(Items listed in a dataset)
----

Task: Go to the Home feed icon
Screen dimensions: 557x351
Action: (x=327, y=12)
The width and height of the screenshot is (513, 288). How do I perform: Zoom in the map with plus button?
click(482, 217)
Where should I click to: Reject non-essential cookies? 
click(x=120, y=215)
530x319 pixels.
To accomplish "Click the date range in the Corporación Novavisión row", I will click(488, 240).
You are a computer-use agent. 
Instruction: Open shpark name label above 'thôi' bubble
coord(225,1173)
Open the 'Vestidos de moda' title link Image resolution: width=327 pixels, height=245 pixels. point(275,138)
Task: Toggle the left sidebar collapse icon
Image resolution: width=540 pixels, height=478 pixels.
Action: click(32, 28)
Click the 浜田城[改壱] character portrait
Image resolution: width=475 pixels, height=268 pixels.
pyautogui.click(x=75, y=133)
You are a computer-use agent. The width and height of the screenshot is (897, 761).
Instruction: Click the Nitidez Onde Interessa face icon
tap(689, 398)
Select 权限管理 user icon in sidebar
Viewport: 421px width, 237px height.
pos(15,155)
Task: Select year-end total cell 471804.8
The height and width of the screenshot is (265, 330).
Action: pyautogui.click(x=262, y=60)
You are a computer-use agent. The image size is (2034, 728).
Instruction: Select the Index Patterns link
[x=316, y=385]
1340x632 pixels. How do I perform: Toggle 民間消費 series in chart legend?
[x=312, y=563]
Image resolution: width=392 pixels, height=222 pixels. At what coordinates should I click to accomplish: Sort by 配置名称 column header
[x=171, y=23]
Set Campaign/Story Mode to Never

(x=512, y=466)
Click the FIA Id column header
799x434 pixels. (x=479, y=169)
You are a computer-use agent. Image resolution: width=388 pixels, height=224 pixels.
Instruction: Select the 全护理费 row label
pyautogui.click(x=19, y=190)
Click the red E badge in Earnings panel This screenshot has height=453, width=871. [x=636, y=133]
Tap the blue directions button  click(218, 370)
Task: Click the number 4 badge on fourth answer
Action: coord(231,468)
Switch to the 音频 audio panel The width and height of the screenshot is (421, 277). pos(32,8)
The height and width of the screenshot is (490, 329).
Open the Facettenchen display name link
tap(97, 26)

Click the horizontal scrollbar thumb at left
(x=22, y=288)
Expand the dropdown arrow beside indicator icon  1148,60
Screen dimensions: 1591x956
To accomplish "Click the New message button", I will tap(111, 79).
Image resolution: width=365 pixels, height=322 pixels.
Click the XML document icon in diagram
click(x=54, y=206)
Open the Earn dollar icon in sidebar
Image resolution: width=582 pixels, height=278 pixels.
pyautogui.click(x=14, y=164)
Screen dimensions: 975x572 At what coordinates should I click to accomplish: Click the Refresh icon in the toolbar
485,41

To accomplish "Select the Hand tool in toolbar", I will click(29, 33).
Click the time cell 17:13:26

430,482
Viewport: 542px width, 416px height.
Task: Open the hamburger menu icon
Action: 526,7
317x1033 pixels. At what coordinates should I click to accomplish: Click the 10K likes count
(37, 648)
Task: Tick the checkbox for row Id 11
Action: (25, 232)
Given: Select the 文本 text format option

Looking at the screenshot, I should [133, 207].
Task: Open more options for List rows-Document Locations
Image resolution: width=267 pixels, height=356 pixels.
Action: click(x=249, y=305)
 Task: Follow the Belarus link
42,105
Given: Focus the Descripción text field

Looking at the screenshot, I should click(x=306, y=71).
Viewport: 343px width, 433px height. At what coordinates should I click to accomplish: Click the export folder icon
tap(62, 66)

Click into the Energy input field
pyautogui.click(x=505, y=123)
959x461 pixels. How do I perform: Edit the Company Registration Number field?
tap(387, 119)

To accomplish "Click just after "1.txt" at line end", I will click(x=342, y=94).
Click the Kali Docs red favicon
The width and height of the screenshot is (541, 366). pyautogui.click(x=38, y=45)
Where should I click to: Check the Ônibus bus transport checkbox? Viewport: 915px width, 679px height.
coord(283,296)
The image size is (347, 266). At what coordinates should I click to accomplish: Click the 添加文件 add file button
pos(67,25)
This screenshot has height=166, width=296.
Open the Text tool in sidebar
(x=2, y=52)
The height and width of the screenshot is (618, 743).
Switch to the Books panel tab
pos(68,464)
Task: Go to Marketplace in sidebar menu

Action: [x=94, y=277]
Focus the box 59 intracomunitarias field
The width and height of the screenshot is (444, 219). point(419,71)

----

# What you should do
Among the entries, find each line that includes the string "agent" and copy it.

# Answer space
You are a computer-use agent. 
You are a computer-use agent. The width and height of the screenshot is (897, 761).
You are a computer-use agent. The image size is (2034, 728).
You are a computer-use agent. Image resolution: width=388 pixels, height=224 pixels.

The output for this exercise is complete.